Pensé en cómo describirle esto a Robert, cómo pedírselo, pero estaba demasiado cansada para buscar las palabras. Además, si no salía de él hacer estas cosas conmigo y por mí, ¿qué clase de padre sería? Ya me preocupaba que pareciese no saber nunca si teníamos mucho o poco dinero (normalmente, poco) o cuándo había que pagar las facturas. Siempre me había ocupado yo de pagarlas, pasando la lengua por los sellos y pegándolos rectos en la esquina superior del sobre con una sensación de satisfacción, aun cuando supiera que cuando el destinatario recibiera el dinero nuestra cuenta estaría prácticamente en números rojos. Robert me dio un apretón en el hombro.

—Voy a acabar mi cuadro —anunció—. Creo que si me pongo ahora a pintar podré acabarlo para mañana.

—¿Es una alumna? —me obligué a preguntarle con dureza, por miedo a no ser luego capaz de hacerlo.

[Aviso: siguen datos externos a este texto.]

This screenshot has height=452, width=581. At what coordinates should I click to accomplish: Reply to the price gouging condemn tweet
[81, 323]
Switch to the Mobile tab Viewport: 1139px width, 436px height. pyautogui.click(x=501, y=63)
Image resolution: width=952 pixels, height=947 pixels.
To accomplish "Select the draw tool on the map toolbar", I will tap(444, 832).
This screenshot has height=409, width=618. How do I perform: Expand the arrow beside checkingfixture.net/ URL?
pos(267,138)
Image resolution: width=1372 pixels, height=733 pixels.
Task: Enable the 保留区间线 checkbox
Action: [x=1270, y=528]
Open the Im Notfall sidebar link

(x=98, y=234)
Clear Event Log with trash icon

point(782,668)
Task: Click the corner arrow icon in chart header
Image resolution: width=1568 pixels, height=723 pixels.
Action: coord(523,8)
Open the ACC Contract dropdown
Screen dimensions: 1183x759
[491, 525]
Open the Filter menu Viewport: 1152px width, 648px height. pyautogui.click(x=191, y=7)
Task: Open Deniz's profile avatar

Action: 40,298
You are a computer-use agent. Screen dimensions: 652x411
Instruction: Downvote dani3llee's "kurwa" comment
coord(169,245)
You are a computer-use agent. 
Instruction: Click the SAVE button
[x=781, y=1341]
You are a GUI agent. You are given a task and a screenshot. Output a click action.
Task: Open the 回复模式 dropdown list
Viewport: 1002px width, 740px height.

Robert no pareció sorprenderse. De hecho, ni tan siquiera dio la impresión de captar la pregunta; no manifestó indicios de culpabilidad.

—¿Quién?

—La mujer del cuadro de arriba. —Me obligué de nuevo a pronunciar las palabras, arrepentida ya. Deseé que no me contestara.

—¡Oh, no estoy usando una modelo! —replicó—. Únicamente trato de imaginármela. —Fue extraño: no le creí pero tampoco pensé que me estuviera mintiendo. Supe, con una sensación pavorosa, que a partir de ahora escudriñaría todos los rostros de las jóvenes del campus, todas las cabezas de rizos oscuros. Pero eso carecía de sentido. Él ya la había estado bosquejando antes de irnos de Nueva York, o por lo menos justo cuando nos fuimos. Estaba segura de que era la misma cara—. El vestido es lo que más me está costando plasmar —añadió al cabo de un momento. Frunció las cejas, se rascó la parte frontal del pelo y se frotó la nariz: lógico, estaba perplejo, absorto.